Aggressive disease defined by cytogenetics is associated with cytokine dysregulation in CLL/SLL patients.

机构信息

Division of Hematology/Oncology/Cell Therapy, Rush University Medical Center, 1725 W. Harrison St., Chicago, IL 60612, USA.

出版信息

J Leukoc Biol. 2013 Jan;93(1):161-70. doi: 10.1189/jlb.0612301. Epub 2012 Nov 7.

DOI:10.1189/jlb.0612301
PMID:23136257
原文链接:https://pmc.ncbi.nlm.nih.gov/articles/PMC3525834/
Abstract

Early treatment of CLL/SLL does not impact survival-reflecting limitations in detecting progression early and identifying asymptomatic patients likely to benefit from early treatment. Improved understanding of CLL/SLL biology would identify better prognostic/predictive markers.
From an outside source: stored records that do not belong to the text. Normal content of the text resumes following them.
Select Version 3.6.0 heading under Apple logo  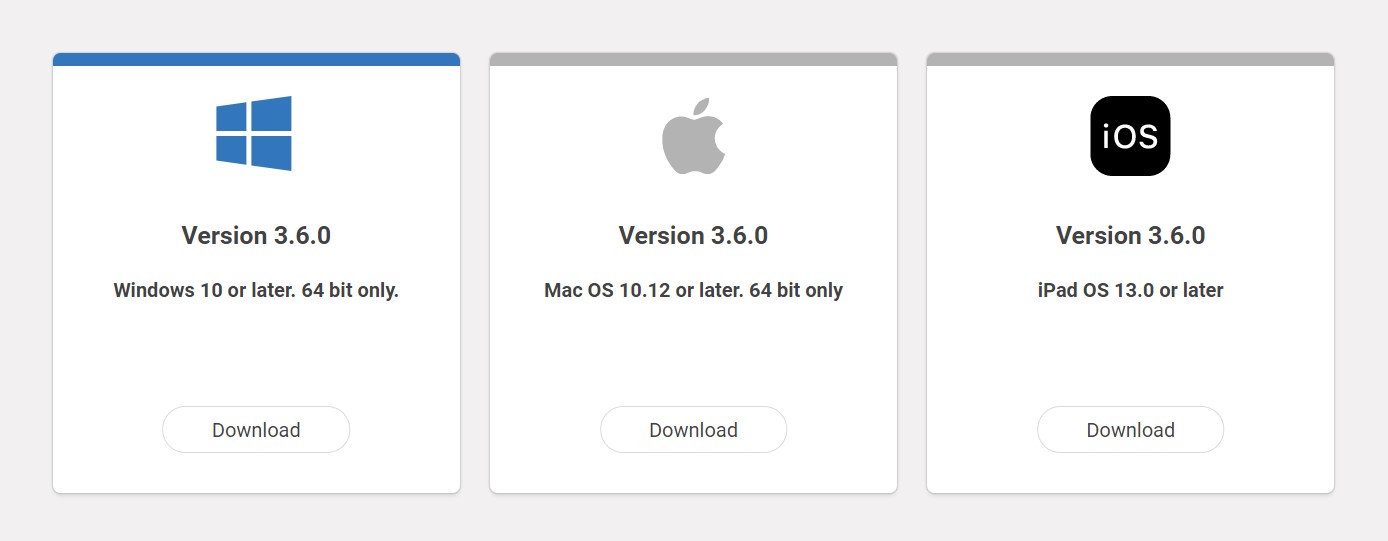pos(693,236)
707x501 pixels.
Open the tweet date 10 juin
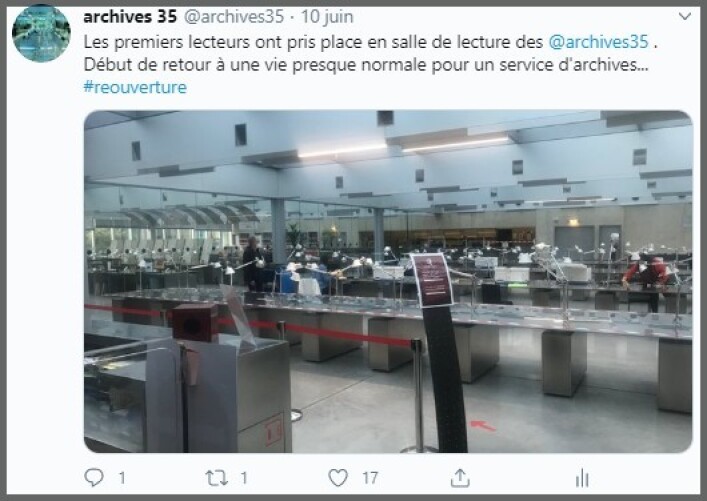pos(327,17)
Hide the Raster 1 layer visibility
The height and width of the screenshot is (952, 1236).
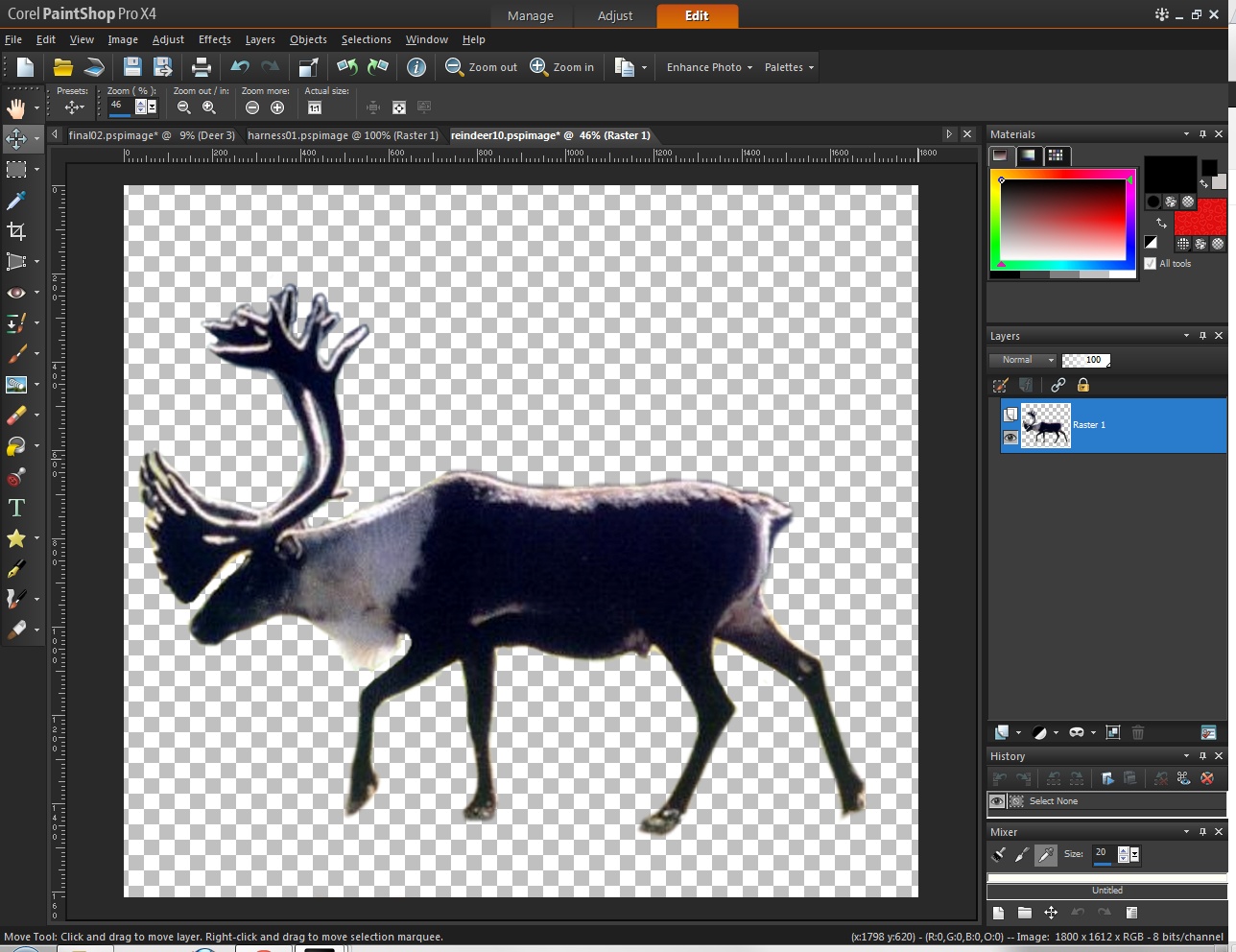click(1010, 438)
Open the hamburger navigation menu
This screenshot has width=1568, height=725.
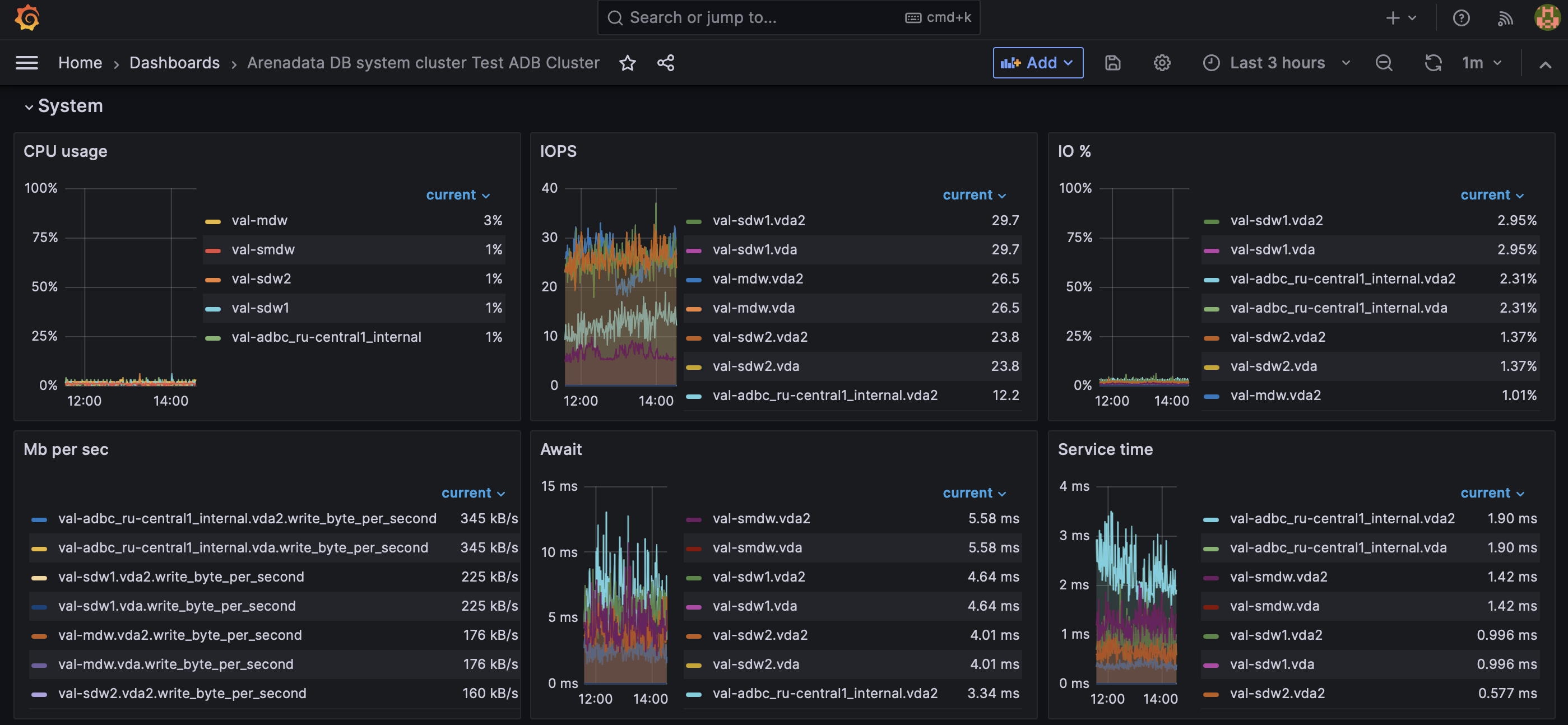pos(27,63)
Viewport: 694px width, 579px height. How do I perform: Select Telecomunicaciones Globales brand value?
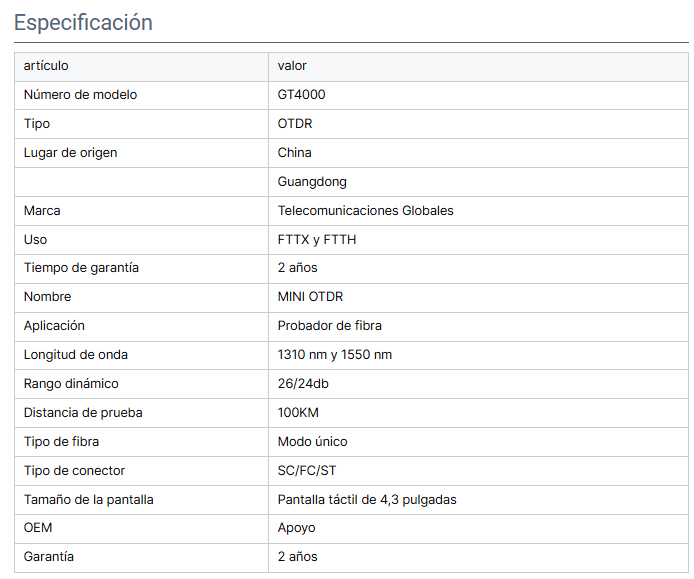click(x=366, y=211)
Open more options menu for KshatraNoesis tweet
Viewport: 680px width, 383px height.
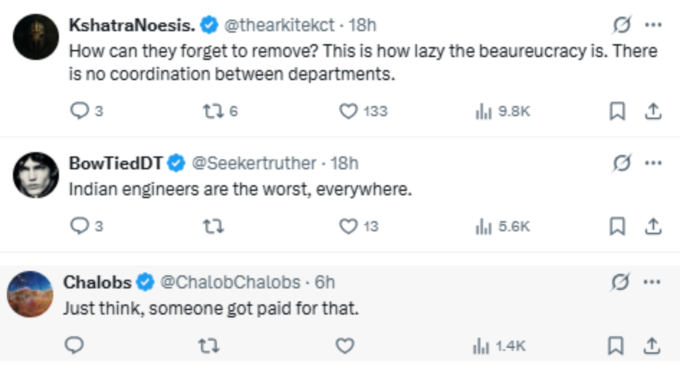point(653,25)
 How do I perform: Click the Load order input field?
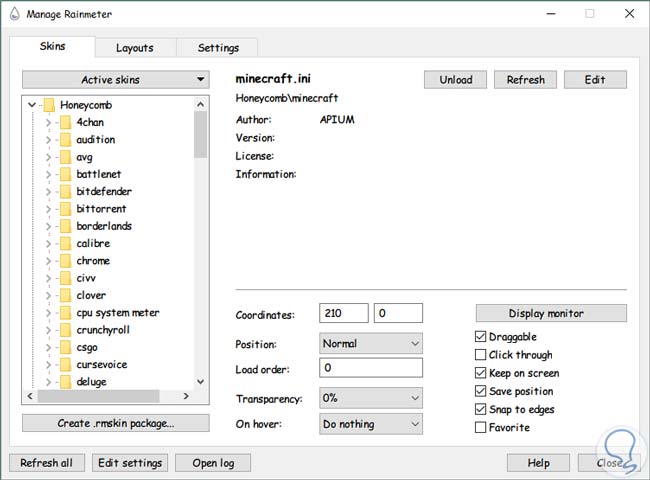coord(371,369)
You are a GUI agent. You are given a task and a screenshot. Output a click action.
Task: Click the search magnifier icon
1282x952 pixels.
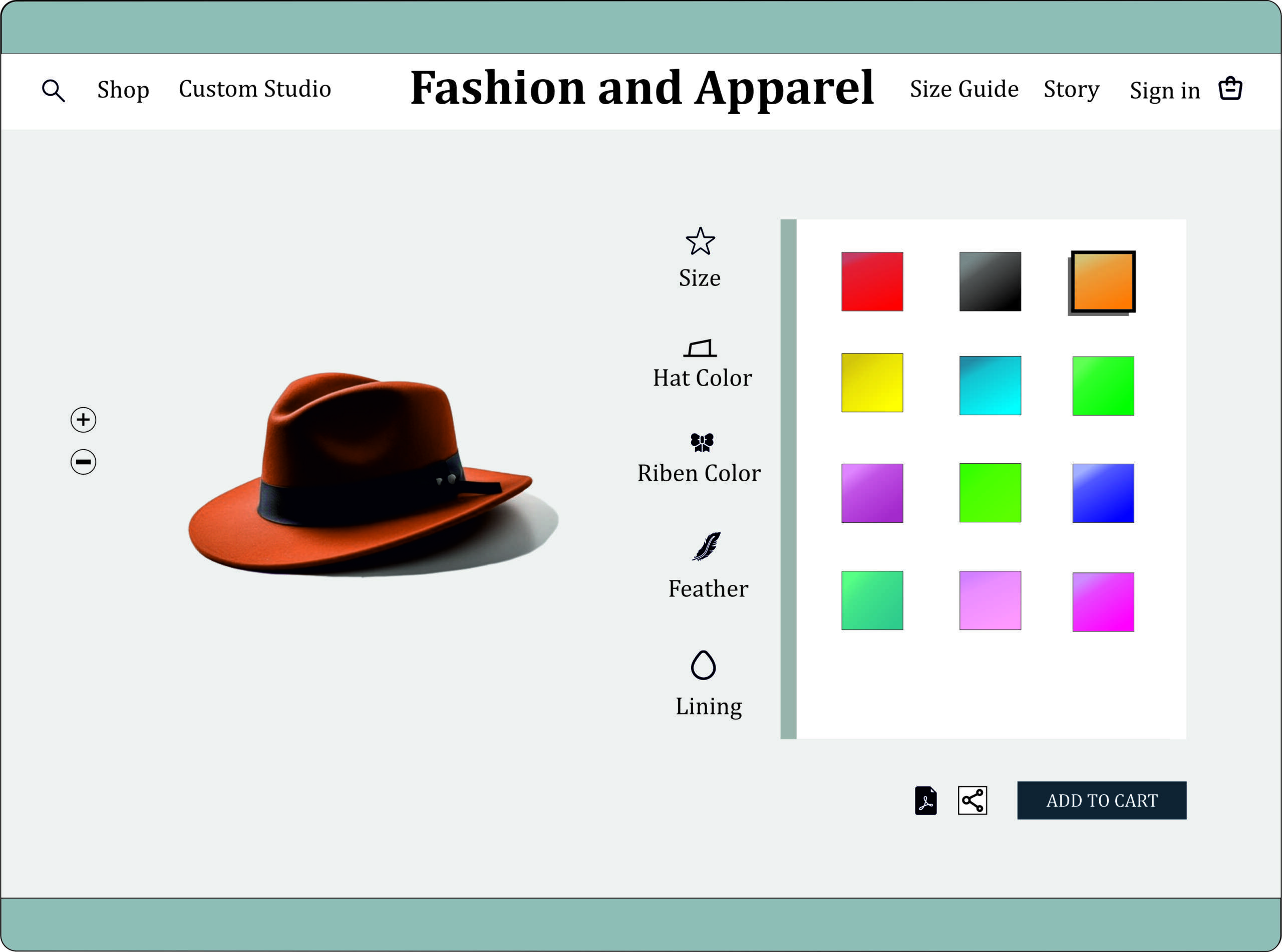click(53, 91)
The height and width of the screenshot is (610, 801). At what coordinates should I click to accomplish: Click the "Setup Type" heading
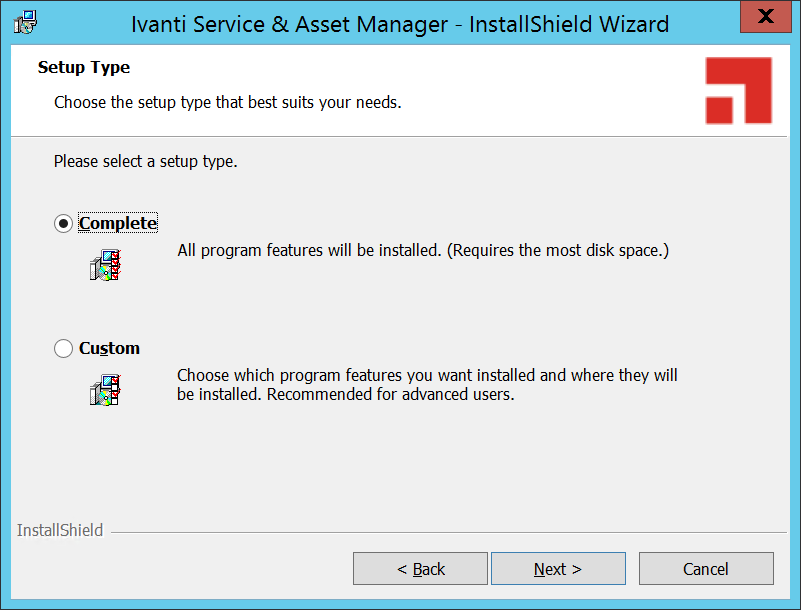[84, 68]
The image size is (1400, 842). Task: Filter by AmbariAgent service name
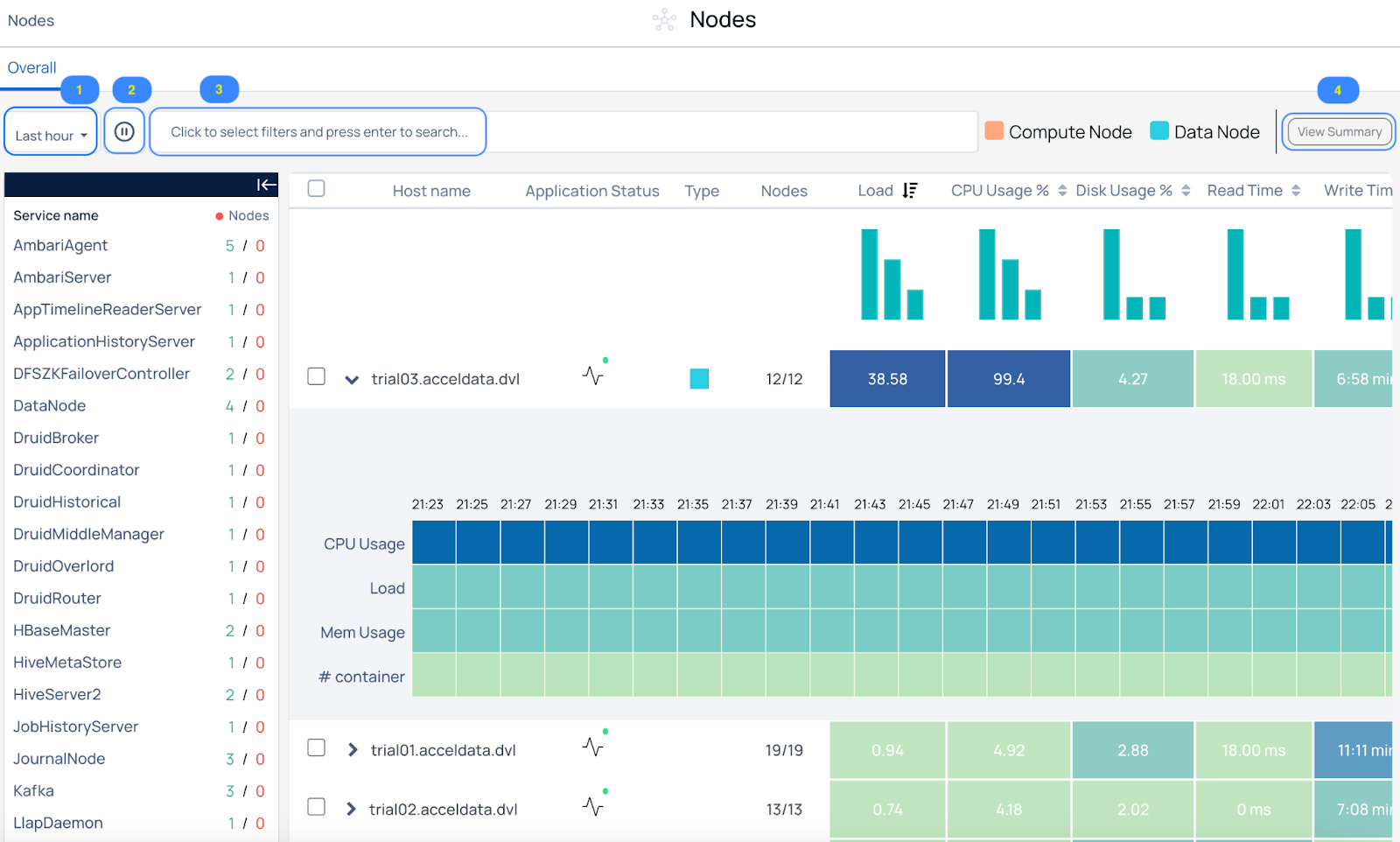point(60,246)

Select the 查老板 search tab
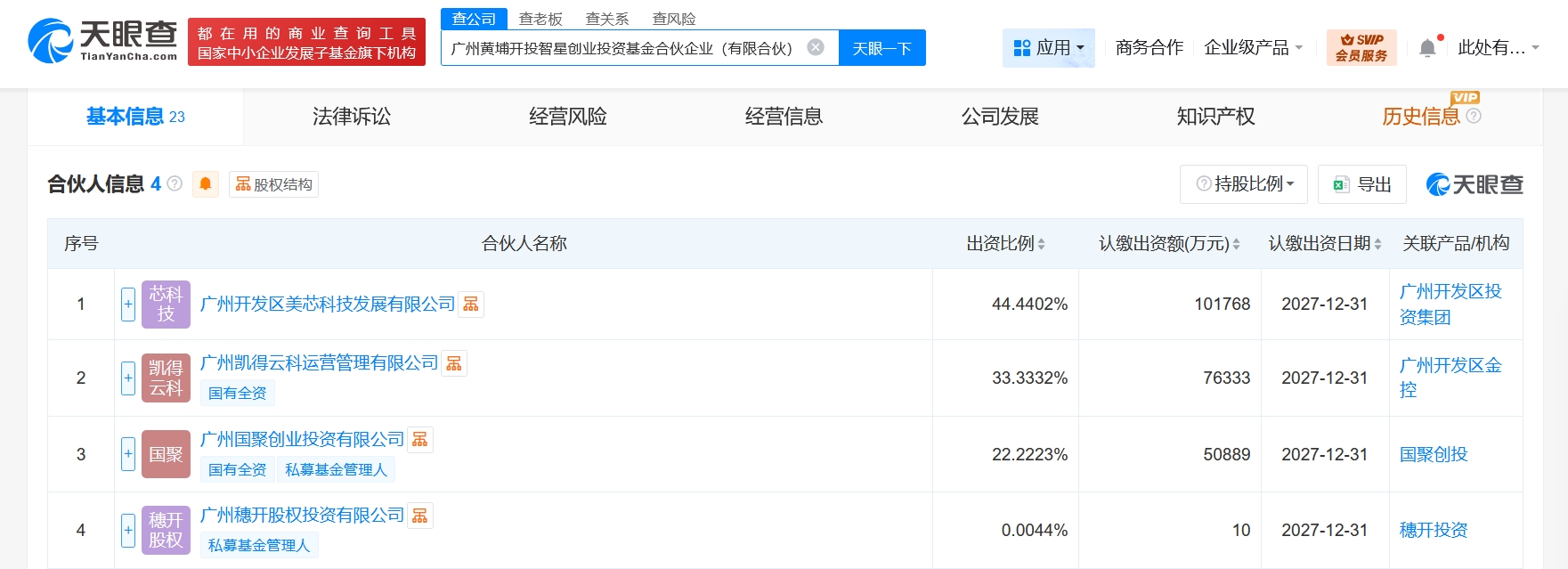coord(540,19)
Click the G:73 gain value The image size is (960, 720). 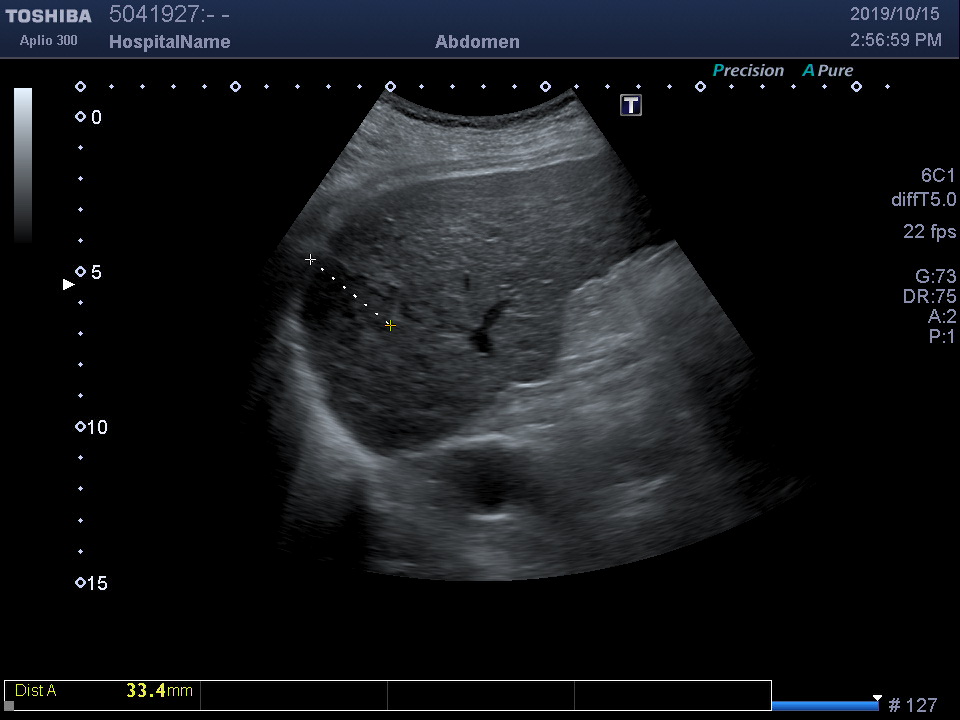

This study attempts to address these issues by determining the relationship between cytokine aberrations and poor clinical outcomes in CLL/SLL in the context of a genetic-based prognostic model. Fifty-nine serum cytokines/chemokines were measured in 28 untreated CLL/SLL patients. Patients were stratified as GR or int/PR using cytogenetics. Comparison of CLL/SLL with 28 HCs revealed increased expression of Th2 cytokines (IL-10, IL-5, sIL-2Rα; P≤0.01) and decreased levels of Th1 cytokines (IL-17, IL-23, IFN-γ; P≤0.003). In a multivariate analysis of GR versus int/PR groups, differential expression of sIL-2Rα maintained significance with increased expression in int/PR CLL/SLL. With median follow-up of 54.3 months after diagnosis, four patients incurred disease progression, with an IL-17/sIL-2Rα model predicting need for treatment in all cases. In summary, specific cytokine signatures are associated with genetically defined aggressive disease and predict need for therapy. This suggests utility in detecting disease progression early, identifying those likely to incur a survival advantage with early treatment, and directing future therapy.

摘要

早期治疗 CLL/SLL 并不影响生存——这反映了早期检测进展和识别可能从早期治疗中获益的无症状患者的局限性。对 CLL/SLL 生物学的深入了解将确定更好的预后/预测标志物。本研究试图通过确定细胞因子异常与遗传预后模型背景下 CLL/SLL 不良临床结局之间的关系来解决这些问题。在 28 例未经治疗的 CLL/SLL 患者中测量了 59 种血清细胞因子/趋化因子。根据细胞遗传学将患者分层为 GR 或 int/PR。与 28 例 HC 相比,CLL/SLL 显示出 Th2 细胞因子(IL-10、IL-5、sIL-2Rα;P≤0.01)表达增加和 Th1 细胞因子(IL-17、IL-23、IFN-γ;P≤0.003)水平降低。在 GR 与 int/PR 组的多变量分析中,sIL-2Rα 的差异表达与 int/PR CLL/SLL 中的表达增加保持显著相关。在诊断后中位随访 54.3 个月时,4 例患者发生疾病进展,IL-17/sIL-2Rα 模型预测所有病例均需要治疗。总之,特定的细胞因子特征与遗传上定义的侵袭性疾病相关,并预测需要治疗。这表明它可用于早期检测疾病进展,识别可能从早期治疗中获得生存优势的患者,并指导未来的治疗。